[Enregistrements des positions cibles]
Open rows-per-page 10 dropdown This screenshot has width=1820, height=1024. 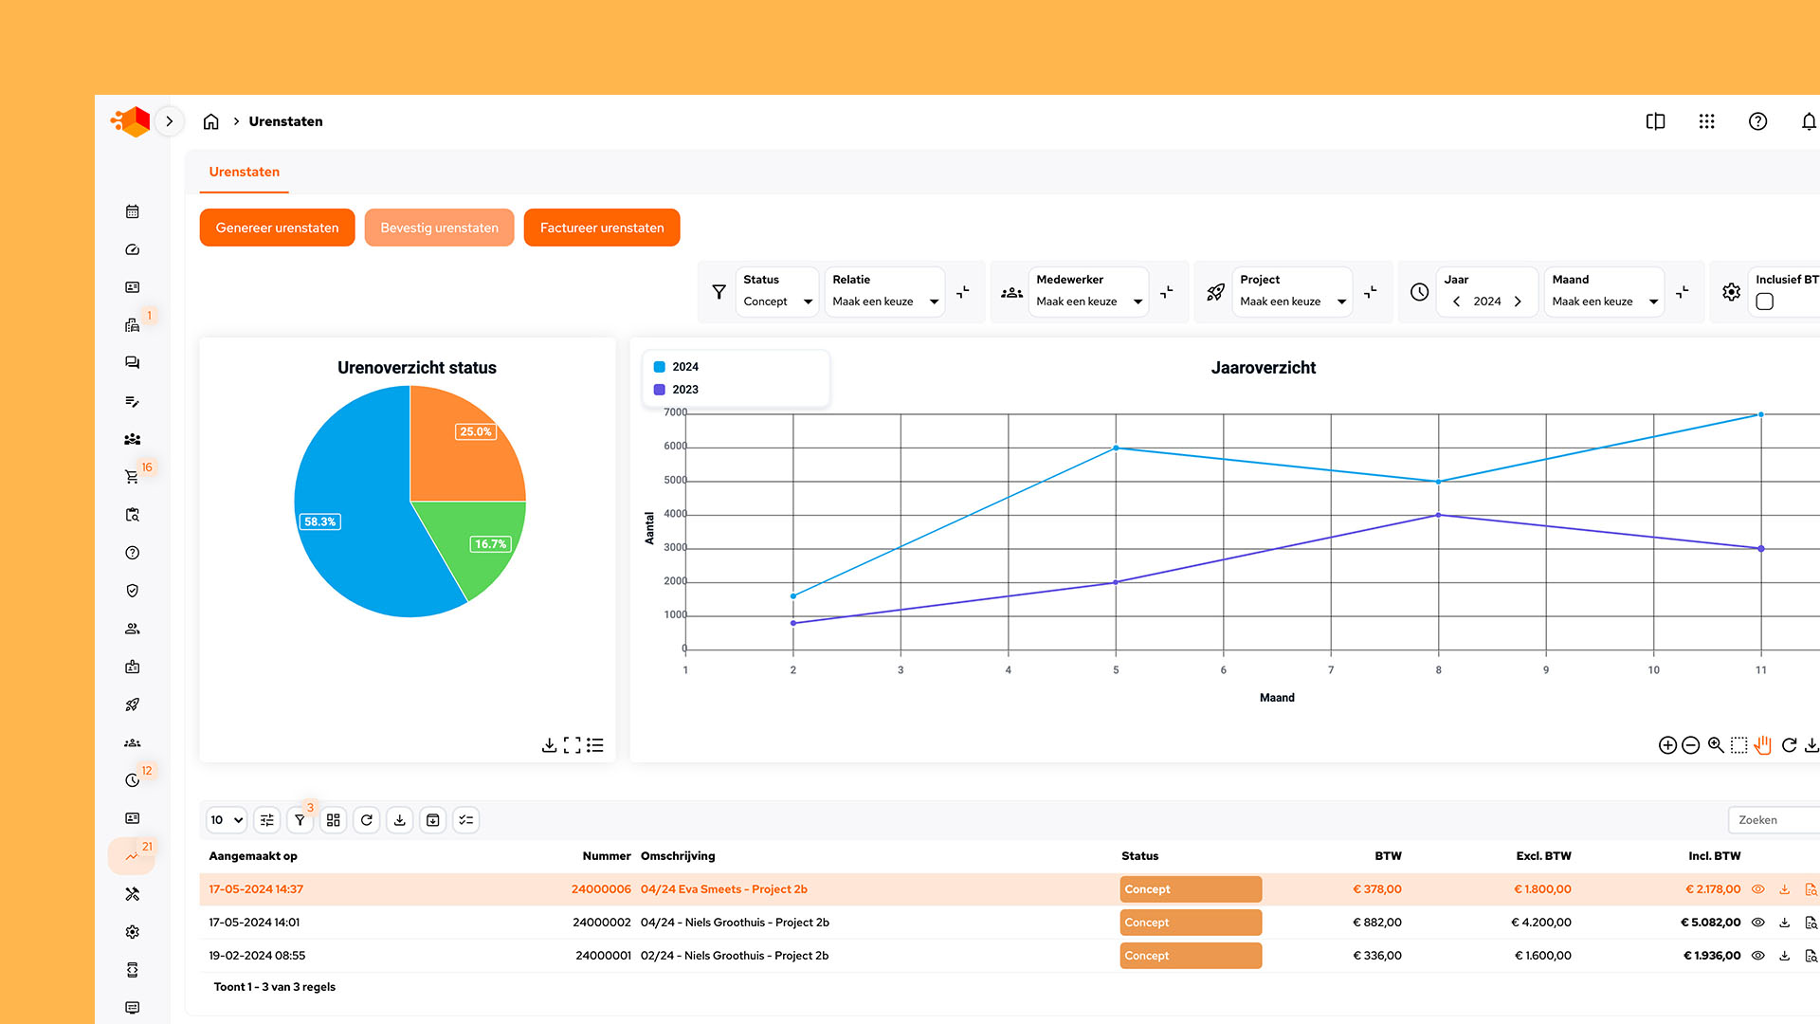click(227, 820)
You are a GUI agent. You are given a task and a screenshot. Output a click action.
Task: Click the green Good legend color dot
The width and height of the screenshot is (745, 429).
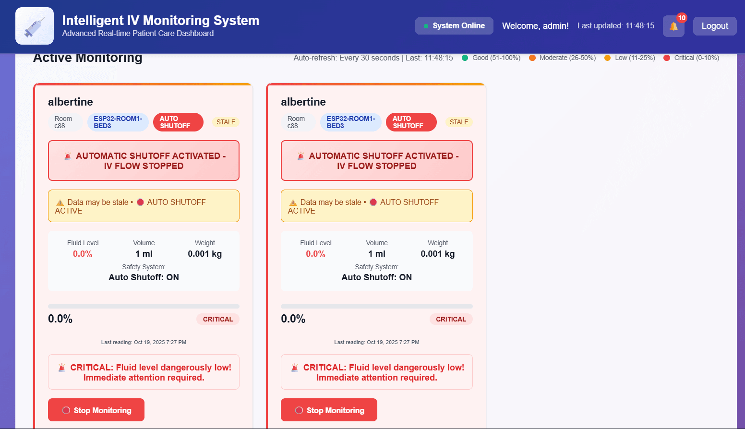[x=465, y=58]
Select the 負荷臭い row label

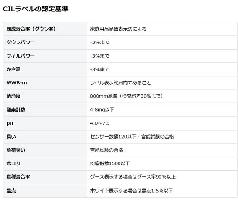click(x=16, y=150)
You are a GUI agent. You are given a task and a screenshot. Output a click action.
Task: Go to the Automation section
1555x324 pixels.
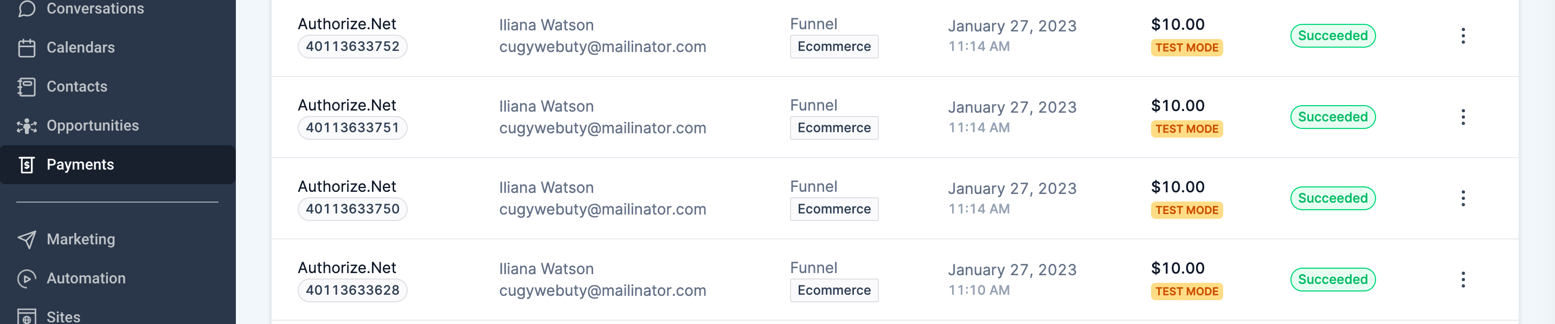click(x=86, y=278)
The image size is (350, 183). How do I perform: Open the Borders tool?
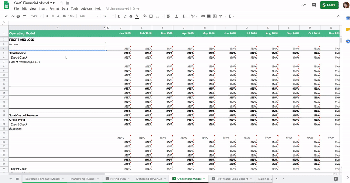click(x=151, y=16)
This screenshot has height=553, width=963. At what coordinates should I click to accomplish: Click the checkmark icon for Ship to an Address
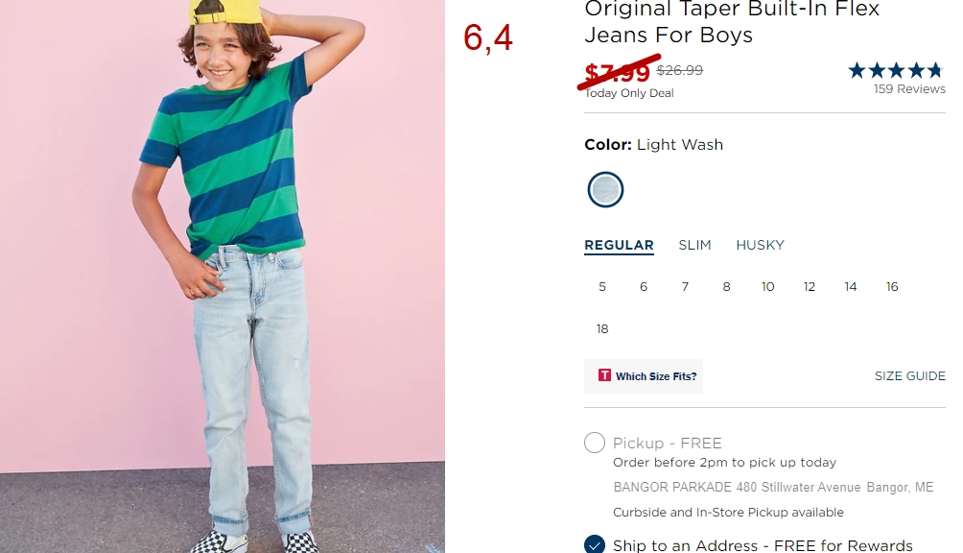tap(595, 544)
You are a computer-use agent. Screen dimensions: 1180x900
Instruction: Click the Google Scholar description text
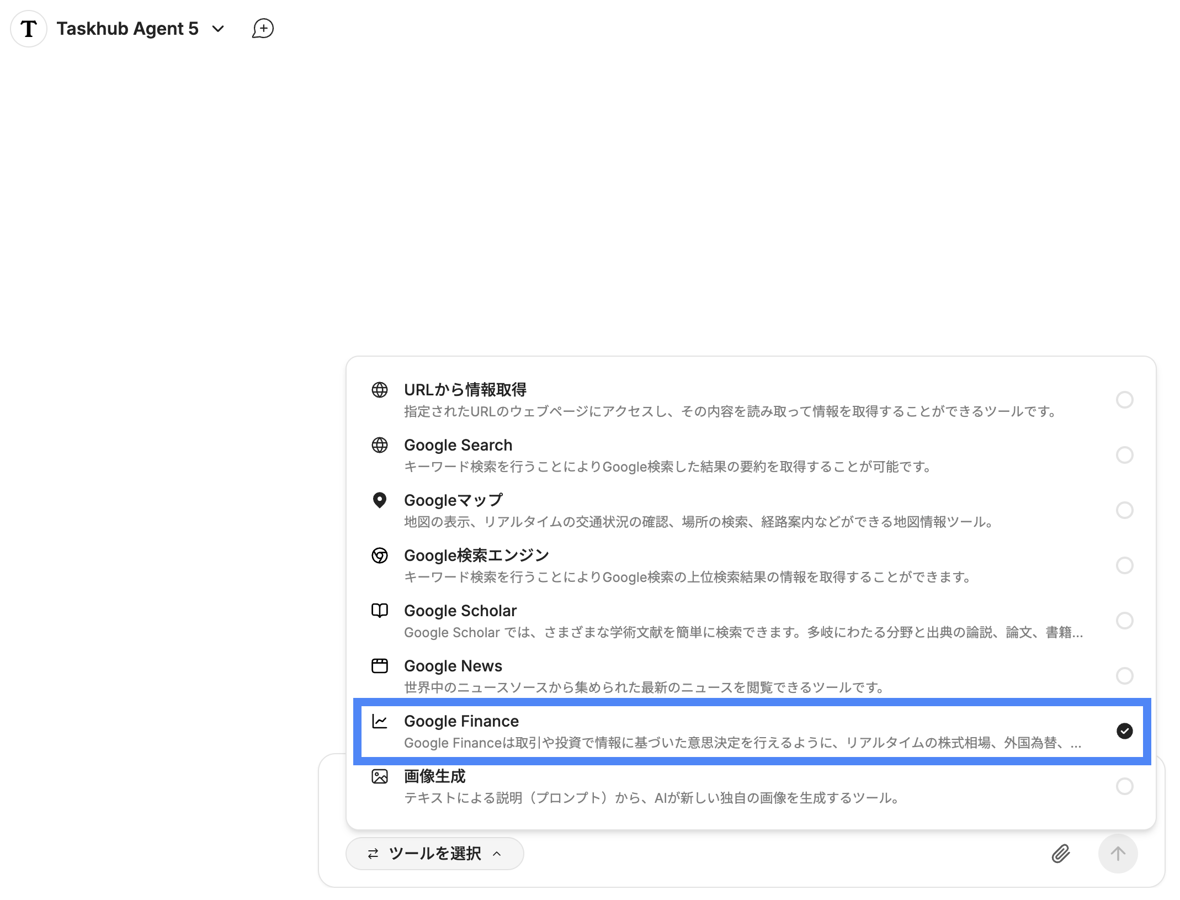pyautogui.click(x=743, y=633)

TÂCHE À RÉALISER: Restituez sous forme de liste JSON de chaînes les lignes ci-dessus, en commençant par celle qui contient "Select the 負荷臭い row label" et en allant jusqu'à la dernière, à raison d'une chaîne par ligne. Omettez les lignes vides et laissez les images de côté.

RÉSULTAT:
[
  "Select the 負荷臭い row label",
  "click(x=16, y=150)",
  "You are a GUI agent. You are given a task and a screenshot. Output a click action.",
  "Task: Go to the Automation section",
  "1555x324 pixels.",
  "click(x=86, y=278)",
  "The image size is (350, 183). How do I perform: Open the Borders tool?",
  "click(x=151, y=16)",
  "This screenshot has height=553, width=963. At what coordinates should I click to accomplish: Click the checkmark icon for Ship to an Address",
  "tap(595, 544)",
  "You are a computer-use agent. Screen dimensions: 1180x900",
  "Instruction: Click the Google Scholar description text",
  "pyautogui.click(x=743, y=633)"
]